This tutorial will walk through building a demo which uses Elasticsearch to do word-by-word completion. The demo is a single-dependency Go app with a minimal UI. If you mostly care about the Elasticsearch usage, see the "overview" and "backend - next word search" sections. The final code is available at this Github repo
This is a pretty detailed tutorial, probably oriented towards Elasticsearch and Go beginners, with full working code blocks. It's also my first tutorial-like blog post -- if you have any feedback, feel free to open an issue on the repo!
What is "autocomplete word-by-word"?
Normal autocomplete (i.e. Google search) usually completes the full phrase like this, which may have results with the same first few words:
While word-by-word autocomplete (i.e. smartphone keyboards) trades off having to click/type more, but deduplicates common words in the beginning:
App overview
The demo will use three components:
- Elasticsearch will run in the background, filled with Google's "Year In Search 2020" entries
- A UI where search results will update as the user types
- We'll do this with just one
index.html
file thanks to the Vue and Bootstrap frameworks.
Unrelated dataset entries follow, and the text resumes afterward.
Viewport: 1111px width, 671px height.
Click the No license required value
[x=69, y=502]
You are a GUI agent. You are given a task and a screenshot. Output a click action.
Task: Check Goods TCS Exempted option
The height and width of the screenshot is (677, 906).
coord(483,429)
- We'll do this with just one
- A REST API that sends requests to Elasticsearch and returns them to the UI
- We'll use Go as it is a nice combination of being a compiled lang + concise syntax + has all the built-in libraries we need
- We'll use
olivere/elastic
as our only dependency to make Elasticsearch API calls easier.
Elasticsearch usage
Each ES document will be the full search phrase, eg. how to donate plasma
. We expect the user input to be a prefix search.
We can think of this as a filter + map + reduce
pure function:
Described visually:
Described in text:
- Filter in documents matching the prefix - We'll use Elasticsearch prefix queries and the
keyword
field type - Map the search phrase field to the substring between the start of the current word, and the next occurrence of a space character - We'll use ES stored scripts and their Painless language.
- Reduce a.k.a. dedeuplicate the substrings - We'll use an Elasticsearch Term Aggregation
With those ideas in mind, let's jump into the code!
Populating Elasticsearch
This is an easy way I've found to get Elasticsearch running ASAP for personal projects:
- Download an archive from their site
- Run
bin/elasticsearch
and wait forlocalhost:9200
to respond
With Elasticsearch up and running, let's write some Go code to populate it. Start by setting up a Go project:
mkdir es-next-words
cd es-next-words
go mod init <your module name>
# our only dependency
go get github.com/olivere/elastic/v7
We're going to write the go program be used like this:
go run main.go # starts the server
go run main.go populate data.txt # populates elasticsearch
For a bit of organization, let's create a folder structure like this:
main.go
lib/
common.go
server.go
setup.go
And start with a main function like this:
func main() {
args := os.Args[1:]
if len(args) == 0 || args[0] == "serve" {
fmt.Println("got no args, running server")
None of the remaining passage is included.